Colombia se convierte así, junto a Perú, en uno de los países de la región americana que presenta un desapego sistémico mayor del que cabría predecir por la calidad de sus libertades sobre el papel. Normalmente, a mayor restricción existe en las normas y las instituciones, menos confía el electorado en la superioridad democrática. Pero en el caso colombiano, como en el peruano, esta negatividad queda por encima de lo observado en países con calidades institucionales similares (Paraguay, Bolivia, Brasil, Ecuador, República Dominicana).
Esta brecha está probablemente llena de percepciones de falta de respuesta, de ruptura del acuerdo básico entre gobernantes y gobernados.
Otra señal de cómo la desafección está destruyendo las defensas institucionales de Colombia está en la tendencia de tres indicadores: el orgullo, e incluso la petición de apoyo, para el sistema político han caído desde 2008-2010 (con un pico excepcional en 2018 debido a la fecha electoral, que remitió rápidamente). Pero se ha mantenido, e incluso ha aumentado muy ligeramente, la idea de respeto por las instituciones.

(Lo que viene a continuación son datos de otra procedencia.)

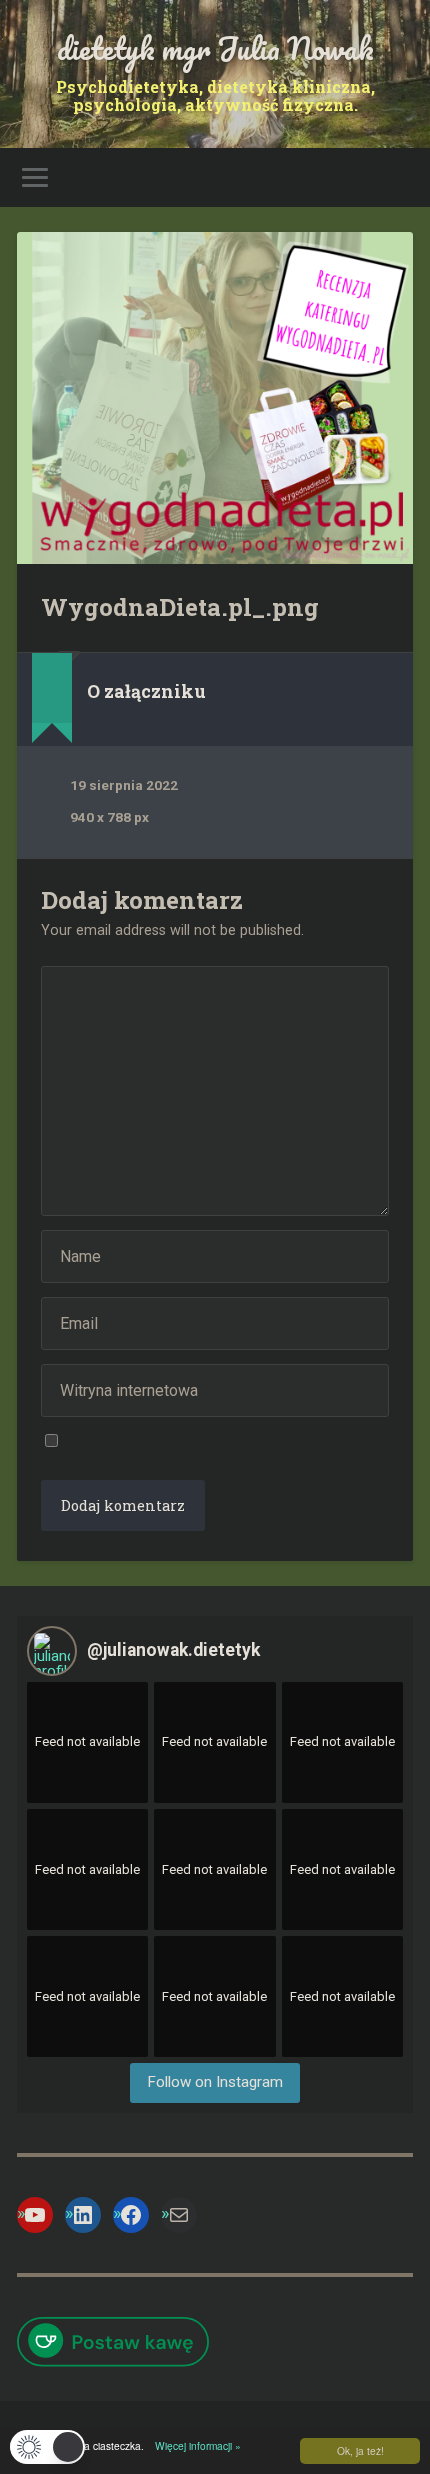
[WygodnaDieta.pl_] (215, 398)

Esta diferencia refuerza la idea de que la erosión aún no ha penetrado completamente en la fe sobre la democracia y sus instituciones esenciales. Ha afectado dramáticamente a líderes, plataformas, e incluso a la primera línea institucional (mecanismos electorales, satisfacción coyuntural con la democracia). Y se ha empezado a filtrar a través de los sectores menos reconocidos en las decisiones y procesos actuales. Pero no ha destrozado los cimientos. No todavía, al menos. La tolerancia por un golpe del poder ejecutivo sobre el resto justificado a través de una corrupción excesiva, un indicador práctico de la abstracción del respeto por la democracia como mejor sistema de gobierno, había descendido en 2018, pero ha repuntado una vez más en 2021, sin llegar, eso sí, a niveles vistos en el pasado reciente.
Una ciudadanía profundamente insatisfecha con la manera en que los gobernantes sostienen su parte del pacto democrático ofrece la oportunidad perfecta para que llegue alguien a proponer su ruptura. Bien sea un recién llegado que promete una democracia realmente sensible a las demandas públicas, o las élites reinantes jurando salvación ante una nueva amenaza. Y aquí viene la paradoja, un pacto incumplido necesita ser reformado, pero en su reforma se encierra el peligro de incrementar la erosión si, una vez más, no se cumple con las expectativas existentes.